2. The porous polyurethane layer according to claim 1, wherein the thickness of the polyurethane layer is in the range from 0.05 to 5 mm.

3. The porous polyurethane layer according to claim 1, wherein the total amount of the silicon-containing compound(s) of the formula (1) used is, based on the finished polyurethane, from 0.01 to 10% by weight.

4. The porous polyurethane layer according to claim 1, wherein a solvent-free or low-solvent process is used for producing the porous polyurethane layer.

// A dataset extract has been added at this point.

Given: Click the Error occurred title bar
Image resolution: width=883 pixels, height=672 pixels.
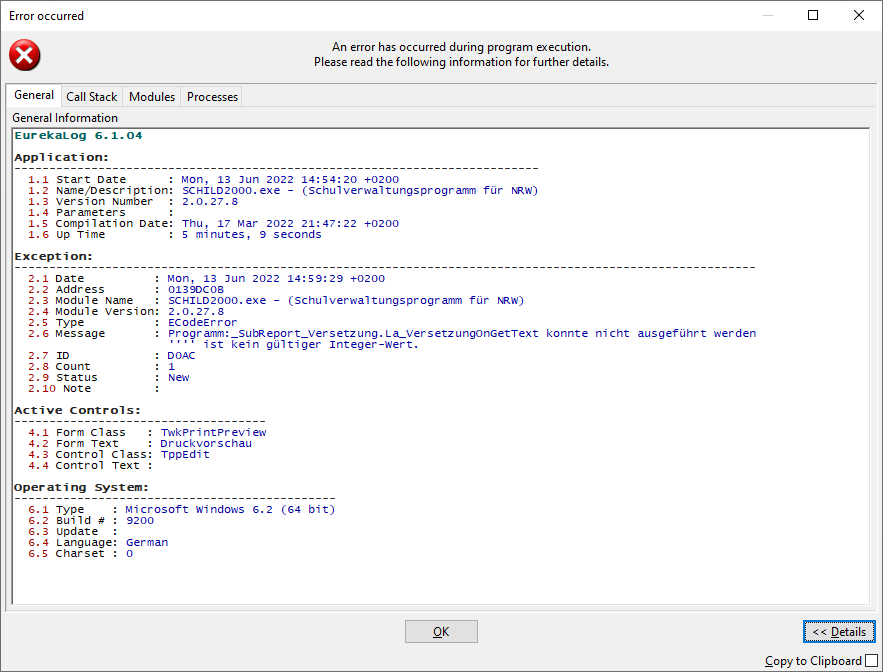Looking at the screenshot, I should click(380, 15).
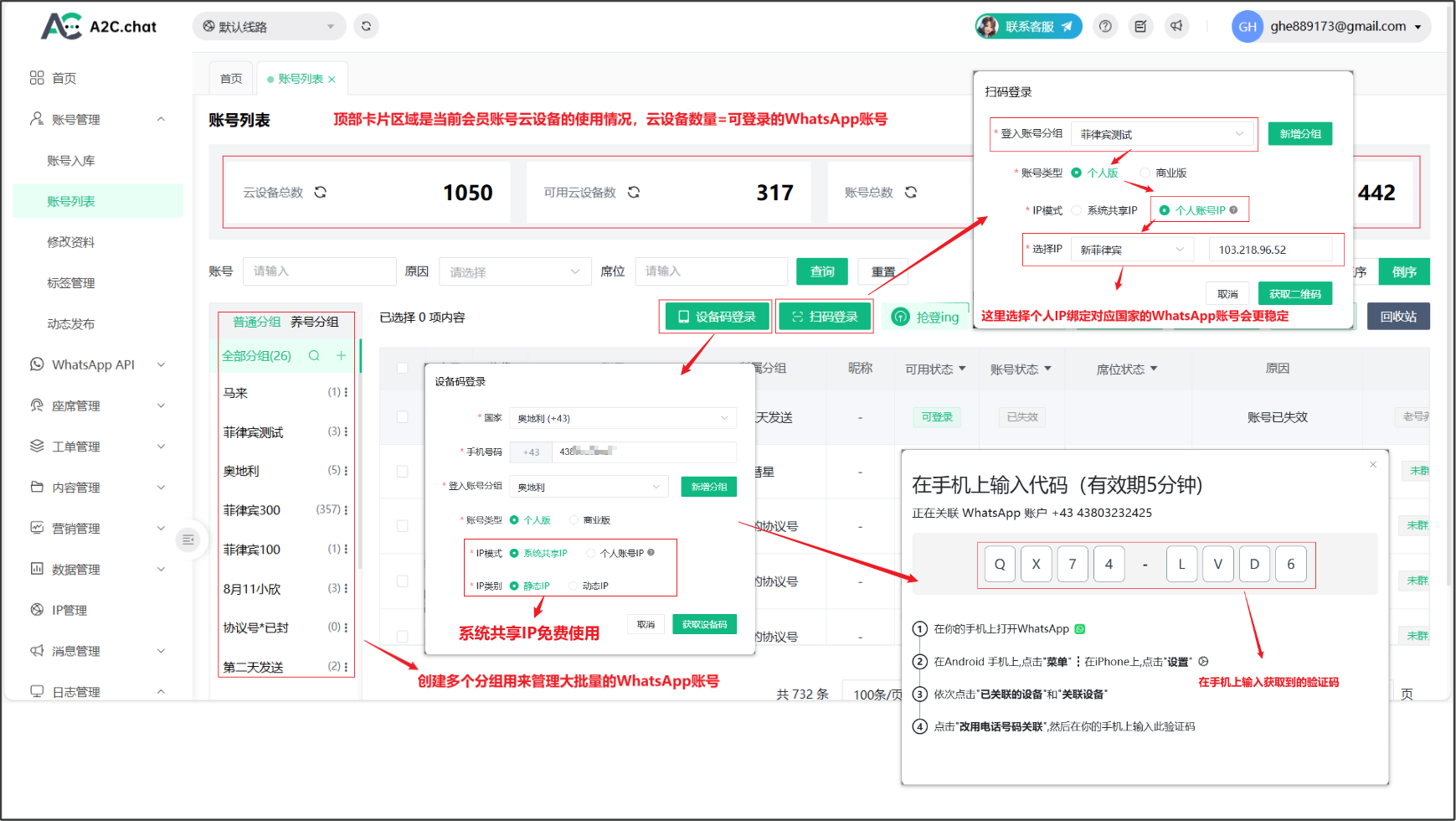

5. The porous polyurethane layer according to claim 1, wherein chemically blocked, NCO prepolymers and crosslinkers, comprising aliphatic and/or cycloaliphatic and/or aromatic amines having at least two primary and/or secondary amino groups are used for producing the porous polyurethane layer.

6. The porous polyurethane layer according to claim 1, wherein a polyol component, a catalyst and a polyisocyanate and/or a polyisocyanate prepolymer are used for producing the porous polyurethane layer.

7. The porous polyurethane layer according to claim 1 wherein the silicon-containing compound has the formula (1) wherein a is from 2 to 150, b is from 1 to 30, c is from 0 to 5, d is from 0 to 5, and R is a methyl radical.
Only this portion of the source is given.